Now, equipped with expert insights into this musical treat I bring you a synopsis of “The Sound Of Music”. Please note, this recap is detailed and can substitute watching the movie. As such, it not only contains SPOILERS, it essentially gives away the entire plot. If you haven’t watched the movie and want to experience it for yourself – STOP reading right now. There’s no going back afterwards, since memory-erasing technologies have not yet been perfected, sadly.
Also, if you have watched the movie, loved every bit of it and want to one day revisit its magic, you may want to avoid reading further. This recap may colour your perception and you will never be able to look at “The Sound Of Music” the way you have before. If you’re still reading, let’s go!
The movie opens with helicopter shots of the Austrian Alps. Pay attention, careful viewer/reader, these mountains will be important later. After about five minutes of vague hints of distant music and camera panning across mountain ranges, hills and buildings we finally stumble upon a woman in the meadows. She’s alone, she’s dancing, singing and twirling wildly. Meet Maria – our protagonist. Through the first line of her song we learn that “the hills are alive with the sound of music”, as far as she’s concerned. Way to use the freaking punchline in the opening sentence, movie!
As she continues her singing we learn that Maria likes to personify inanimate objects and use elaborate metaphors to describe how she feels. She’s a poet and loves nature and life with all her heart. Also, she’s acting like a five year old. Suddenly, we hear church bells toll in the distance. Maria stops singing, her face turns into a mask of confused panic, she grabs her head with both hands in a needlessly exaggerated “oh my God, not again!” gesture and starts running off towards the city. Then she realises she’s forgotten something and runs back to pick up a headpiece she’d apparently dropped earlier. So now we know that Maria is absent minded, infantile and excessively emotional. The movie can start.
The title sequence helpfully tells us that we’re in Salzburg during the last Golden Days of the Thirties. Thank you, oh informative text. Then we’re in “The Abbey” watching nuns singing in Latin and performing rituals in a chapel. After they’re done and leave the chapel we learn that Maria is missing from the Abbey…again. Aha! The elderly and wise Reverend Mother (Mother Abbess) starts asking the other nuns what they think of Maria. Everyone has mixed feelings about her, but the general consensus seems to be that although she’s a kind soul and a genuinely good person she’s also completely unprepared for a responsible adult life.
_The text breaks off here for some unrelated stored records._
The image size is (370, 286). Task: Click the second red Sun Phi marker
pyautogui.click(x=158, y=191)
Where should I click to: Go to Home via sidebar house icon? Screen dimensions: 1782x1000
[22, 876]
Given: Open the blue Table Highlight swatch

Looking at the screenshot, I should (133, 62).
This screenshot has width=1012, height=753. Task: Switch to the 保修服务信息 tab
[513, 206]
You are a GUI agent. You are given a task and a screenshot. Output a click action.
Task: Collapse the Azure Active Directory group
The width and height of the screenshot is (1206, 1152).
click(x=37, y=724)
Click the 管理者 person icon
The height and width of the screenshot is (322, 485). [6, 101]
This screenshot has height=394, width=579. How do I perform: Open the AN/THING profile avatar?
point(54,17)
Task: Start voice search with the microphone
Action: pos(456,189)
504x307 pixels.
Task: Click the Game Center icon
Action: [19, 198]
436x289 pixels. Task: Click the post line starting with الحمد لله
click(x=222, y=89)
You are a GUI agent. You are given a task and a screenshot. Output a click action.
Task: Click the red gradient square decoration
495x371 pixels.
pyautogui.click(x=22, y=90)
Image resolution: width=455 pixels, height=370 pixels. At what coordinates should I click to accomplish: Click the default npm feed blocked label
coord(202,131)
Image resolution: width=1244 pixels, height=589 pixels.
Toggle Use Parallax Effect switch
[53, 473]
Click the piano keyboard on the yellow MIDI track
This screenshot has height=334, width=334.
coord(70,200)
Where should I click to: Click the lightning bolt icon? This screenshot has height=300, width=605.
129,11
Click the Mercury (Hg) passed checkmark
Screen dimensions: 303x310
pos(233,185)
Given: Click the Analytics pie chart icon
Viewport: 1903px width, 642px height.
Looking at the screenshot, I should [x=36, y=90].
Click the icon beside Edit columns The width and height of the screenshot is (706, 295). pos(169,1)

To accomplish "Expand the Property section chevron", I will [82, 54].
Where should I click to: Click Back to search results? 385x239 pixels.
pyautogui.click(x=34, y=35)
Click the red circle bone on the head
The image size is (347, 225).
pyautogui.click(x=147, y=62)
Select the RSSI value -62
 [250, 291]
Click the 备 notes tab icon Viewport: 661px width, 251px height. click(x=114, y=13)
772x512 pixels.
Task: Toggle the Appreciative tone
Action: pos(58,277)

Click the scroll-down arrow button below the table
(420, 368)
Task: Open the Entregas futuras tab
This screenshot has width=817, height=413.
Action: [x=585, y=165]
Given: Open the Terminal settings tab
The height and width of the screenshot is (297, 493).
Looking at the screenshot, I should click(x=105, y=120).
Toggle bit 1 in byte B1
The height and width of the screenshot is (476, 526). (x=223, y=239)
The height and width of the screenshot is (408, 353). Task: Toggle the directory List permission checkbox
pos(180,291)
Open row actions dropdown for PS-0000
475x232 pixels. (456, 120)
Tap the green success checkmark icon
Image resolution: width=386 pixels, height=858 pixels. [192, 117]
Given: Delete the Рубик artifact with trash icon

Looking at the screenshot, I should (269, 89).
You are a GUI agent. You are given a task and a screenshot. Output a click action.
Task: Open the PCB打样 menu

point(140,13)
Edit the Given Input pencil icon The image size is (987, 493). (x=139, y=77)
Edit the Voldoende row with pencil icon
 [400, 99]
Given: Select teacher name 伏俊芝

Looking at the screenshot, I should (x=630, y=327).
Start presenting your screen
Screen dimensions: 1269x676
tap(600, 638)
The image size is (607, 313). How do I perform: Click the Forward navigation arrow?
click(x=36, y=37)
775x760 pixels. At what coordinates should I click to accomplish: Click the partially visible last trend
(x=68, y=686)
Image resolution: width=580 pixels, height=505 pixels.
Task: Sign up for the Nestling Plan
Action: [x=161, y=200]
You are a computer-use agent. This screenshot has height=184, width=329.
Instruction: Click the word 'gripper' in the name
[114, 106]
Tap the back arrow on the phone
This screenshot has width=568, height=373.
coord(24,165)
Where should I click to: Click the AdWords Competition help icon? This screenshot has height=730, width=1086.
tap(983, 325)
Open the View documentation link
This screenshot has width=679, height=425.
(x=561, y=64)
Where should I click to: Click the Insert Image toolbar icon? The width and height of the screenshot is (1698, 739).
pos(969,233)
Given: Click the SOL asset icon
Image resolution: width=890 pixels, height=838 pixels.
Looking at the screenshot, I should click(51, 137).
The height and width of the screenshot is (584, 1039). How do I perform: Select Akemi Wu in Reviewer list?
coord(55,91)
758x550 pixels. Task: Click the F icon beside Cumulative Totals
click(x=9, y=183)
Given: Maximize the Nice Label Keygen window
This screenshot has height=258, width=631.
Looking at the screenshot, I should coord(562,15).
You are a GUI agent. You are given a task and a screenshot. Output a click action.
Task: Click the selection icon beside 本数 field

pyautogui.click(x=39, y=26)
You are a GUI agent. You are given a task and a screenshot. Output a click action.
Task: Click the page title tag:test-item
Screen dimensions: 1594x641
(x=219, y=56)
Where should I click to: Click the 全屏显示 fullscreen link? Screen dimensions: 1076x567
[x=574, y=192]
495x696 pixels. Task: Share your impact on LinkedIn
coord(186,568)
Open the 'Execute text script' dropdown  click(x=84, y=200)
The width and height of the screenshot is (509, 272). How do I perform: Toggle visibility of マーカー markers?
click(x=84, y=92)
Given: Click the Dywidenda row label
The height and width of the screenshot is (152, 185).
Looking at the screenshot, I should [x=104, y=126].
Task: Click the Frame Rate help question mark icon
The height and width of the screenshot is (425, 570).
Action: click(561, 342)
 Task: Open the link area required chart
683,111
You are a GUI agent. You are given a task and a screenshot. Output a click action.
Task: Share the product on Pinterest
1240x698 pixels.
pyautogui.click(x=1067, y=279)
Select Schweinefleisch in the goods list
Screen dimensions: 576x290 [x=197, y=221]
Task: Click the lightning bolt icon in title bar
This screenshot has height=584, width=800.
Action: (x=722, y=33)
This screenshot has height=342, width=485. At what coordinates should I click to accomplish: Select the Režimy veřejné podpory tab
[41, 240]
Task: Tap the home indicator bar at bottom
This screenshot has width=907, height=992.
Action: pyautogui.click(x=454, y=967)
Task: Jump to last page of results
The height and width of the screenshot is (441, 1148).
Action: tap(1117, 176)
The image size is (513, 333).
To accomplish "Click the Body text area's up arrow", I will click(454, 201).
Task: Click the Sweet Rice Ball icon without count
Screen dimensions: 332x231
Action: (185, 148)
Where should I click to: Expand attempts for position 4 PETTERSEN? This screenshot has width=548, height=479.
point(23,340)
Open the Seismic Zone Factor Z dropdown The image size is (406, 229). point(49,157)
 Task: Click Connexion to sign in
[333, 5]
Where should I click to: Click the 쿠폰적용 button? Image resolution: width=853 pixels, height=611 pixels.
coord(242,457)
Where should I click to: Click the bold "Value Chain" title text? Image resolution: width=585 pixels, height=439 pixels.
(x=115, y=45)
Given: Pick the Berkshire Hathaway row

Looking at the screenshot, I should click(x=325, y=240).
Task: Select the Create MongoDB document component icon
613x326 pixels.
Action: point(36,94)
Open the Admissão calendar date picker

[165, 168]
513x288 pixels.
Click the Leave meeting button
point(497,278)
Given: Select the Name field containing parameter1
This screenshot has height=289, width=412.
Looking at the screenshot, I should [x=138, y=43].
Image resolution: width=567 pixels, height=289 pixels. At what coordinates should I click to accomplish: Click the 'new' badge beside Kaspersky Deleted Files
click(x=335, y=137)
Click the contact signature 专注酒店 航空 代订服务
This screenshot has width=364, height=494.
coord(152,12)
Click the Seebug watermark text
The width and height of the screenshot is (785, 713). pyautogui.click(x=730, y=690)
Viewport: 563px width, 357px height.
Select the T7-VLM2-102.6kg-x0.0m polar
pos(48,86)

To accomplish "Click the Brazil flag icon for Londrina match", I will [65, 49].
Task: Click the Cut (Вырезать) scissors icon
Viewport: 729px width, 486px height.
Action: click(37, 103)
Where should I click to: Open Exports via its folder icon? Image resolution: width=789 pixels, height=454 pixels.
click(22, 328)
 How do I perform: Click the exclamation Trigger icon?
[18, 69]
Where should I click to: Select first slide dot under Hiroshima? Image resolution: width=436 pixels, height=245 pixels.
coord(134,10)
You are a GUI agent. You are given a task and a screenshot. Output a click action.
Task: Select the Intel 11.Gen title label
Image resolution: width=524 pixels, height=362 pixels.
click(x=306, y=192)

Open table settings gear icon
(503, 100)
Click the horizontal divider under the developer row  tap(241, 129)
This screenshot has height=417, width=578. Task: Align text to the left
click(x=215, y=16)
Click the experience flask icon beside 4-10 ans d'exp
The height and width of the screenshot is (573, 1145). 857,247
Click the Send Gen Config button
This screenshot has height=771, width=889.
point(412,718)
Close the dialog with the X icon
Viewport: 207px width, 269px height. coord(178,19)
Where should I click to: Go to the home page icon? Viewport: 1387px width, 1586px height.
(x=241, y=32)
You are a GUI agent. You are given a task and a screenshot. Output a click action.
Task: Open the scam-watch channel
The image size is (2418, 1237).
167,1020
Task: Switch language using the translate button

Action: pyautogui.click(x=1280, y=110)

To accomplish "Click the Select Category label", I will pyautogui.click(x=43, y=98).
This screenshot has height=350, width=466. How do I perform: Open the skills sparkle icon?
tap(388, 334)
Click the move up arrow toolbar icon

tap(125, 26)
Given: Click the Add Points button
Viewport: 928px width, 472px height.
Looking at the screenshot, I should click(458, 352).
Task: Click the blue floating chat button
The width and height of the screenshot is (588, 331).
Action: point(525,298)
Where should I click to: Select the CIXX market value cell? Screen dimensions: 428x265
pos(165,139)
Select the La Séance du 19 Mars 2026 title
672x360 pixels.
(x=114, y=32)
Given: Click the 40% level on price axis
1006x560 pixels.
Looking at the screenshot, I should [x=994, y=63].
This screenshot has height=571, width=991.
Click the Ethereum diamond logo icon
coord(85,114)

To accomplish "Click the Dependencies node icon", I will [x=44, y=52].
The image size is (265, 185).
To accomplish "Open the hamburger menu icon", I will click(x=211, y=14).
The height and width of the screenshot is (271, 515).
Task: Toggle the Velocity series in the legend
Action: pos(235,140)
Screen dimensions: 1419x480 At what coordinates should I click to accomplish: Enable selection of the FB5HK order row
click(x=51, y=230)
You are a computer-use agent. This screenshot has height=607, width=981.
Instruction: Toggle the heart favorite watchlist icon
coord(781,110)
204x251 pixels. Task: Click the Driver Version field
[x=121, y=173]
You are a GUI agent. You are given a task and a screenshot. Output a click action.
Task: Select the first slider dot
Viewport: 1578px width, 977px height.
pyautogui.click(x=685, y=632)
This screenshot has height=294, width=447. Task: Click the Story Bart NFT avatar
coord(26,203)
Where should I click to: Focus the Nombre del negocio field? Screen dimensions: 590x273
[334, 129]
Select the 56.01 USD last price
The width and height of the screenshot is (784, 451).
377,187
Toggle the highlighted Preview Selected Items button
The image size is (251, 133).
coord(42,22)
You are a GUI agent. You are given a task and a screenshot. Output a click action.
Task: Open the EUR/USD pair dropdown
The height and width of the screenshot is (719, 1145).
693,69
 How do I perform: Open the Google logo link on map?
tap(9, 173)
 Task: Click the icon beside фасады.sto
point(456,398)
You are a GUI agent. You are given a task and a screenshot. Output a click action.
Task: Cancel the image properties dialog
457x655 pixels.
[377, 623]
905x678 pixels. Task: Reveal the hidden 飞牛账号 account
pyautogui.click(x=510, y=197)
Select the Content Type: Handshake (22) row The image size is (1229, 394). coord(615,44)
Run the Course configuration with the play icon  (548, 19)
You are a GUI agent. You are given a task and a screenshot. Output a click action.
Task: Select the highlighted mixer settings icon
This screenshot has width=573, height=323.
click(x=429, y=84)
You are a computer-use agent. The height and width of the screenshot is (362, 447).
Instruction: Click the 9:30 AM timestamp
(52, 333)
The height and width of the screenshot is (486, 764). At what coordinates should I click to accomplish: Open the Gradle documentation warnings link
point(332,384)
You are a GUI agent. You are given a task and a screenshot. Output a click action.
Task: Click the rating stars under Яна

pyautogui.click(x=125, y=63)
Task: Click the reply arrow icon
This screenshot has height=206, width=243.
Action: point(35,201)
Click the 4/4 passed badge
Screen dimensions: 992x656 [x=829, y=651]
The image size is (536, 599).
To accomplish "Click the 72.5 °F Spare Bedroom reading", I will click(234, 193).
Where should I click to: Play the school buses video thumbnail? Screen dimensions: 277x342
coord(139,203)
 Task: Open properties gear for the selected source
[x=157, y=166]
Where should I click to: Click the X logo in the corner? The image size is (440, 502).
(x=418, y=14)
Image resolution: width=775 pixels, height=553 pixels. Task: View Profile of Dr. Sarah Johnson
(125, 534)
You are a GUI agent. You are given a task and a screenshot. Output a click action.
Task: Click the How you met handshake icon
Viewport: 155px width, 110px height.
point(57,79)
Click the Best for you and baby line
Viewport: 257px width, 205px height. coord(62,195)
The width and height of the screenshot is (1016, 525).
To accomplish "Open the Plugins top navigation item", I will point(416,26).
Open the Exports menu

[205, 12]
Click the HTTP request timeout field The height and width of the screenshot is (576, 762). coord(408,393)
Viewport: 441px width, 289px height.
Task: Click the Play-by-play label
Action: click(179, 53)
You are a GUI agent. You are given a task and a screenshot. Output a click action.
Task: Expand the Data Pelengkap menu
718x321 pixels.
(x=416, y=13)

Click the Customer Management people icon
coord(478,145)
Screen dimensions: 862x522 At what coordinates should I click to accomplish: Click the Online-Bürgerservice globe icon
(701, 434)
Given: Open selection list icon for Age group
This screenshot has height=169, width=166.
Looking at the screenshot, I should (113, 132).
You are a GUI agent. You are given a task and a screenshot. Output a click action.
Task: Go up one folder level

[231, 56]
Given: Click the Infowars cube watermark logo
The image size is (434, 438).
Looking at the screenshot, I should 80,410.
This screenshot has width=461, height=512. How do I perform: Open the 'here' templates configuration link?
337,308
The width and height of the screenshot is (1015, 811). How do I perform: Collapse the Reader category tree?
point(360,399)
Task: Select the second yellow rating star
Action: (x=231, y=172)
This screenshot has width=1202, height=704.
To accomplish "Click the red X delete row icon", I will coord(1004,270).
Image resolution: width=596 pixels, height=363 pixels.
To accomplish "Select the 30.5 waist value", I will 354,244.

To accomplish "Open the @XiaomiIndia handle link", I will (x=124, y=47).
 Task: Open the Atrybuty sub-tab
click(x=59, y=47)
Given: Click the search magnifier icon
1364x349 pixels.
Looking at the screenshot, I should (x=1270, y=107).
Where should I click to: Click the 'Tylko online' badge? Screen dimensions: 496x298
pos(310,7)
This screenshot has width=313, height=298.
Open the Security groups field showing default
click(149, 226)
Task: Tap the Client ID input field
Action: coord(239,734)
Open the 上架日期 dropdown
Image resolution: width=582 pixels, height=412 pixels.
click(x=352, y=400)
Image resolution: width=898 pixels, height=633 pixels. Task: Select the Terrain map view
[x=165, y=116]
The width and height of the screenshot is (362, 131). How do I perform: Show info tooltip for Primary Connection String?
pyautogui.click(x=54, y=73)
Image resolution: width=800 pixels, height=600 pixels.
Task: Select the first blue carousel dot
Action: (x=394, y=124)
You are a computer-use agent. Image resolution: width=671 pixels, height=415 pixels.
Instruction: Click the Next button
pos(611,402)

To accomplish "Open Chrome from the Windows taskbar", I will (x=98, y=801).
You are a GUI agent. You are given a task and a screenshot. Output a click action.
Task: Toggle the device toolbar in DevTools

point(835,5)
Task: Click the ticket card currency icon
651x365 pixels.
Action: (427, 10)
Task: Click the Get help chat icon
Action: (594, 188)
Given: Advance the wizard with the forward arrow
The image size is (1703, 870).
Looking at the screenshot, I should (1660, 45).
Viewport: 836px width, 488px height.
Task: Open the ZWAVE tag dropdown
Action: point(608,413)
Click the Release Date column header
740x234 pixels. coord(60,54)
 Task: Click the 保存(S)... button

Since this is a musical, instead of sitting down and discussing this issue the nuns break out into a song about Maria. Here they ask a pertinent question: “How do you solve a problem like Maria?”. Then, instead of finding solutions they proceed to repeatedly and unhelpfully describe Maria as a “flibbertigibbet” and a “will-o’-the-wisp” (both words mean little or nothing to a modern audience). One nun insists that Maria is a “clown”, which is probably a bit harsh.
Later on Mother Abbess invites Maria into her office for a talk. Maria admits that she couldn’t control herself and only ran away because the gates were open and the hills were calling her. Hmmm, it appears that it really doesn’t take much for Maria to lose her mind and any concept of responsibility. She insists she wants to become one of the nuns and is working hard on it (that is if you consider repeatedly running away to sing in the fields as “working hard”). Mother Abbess finally tells Maria that God wants her to temporarily leave the Abbey so that she can find herself, probably because it’s easier to use God as an excuse instead of just telling Maria that they’re all tired of her crazy antics.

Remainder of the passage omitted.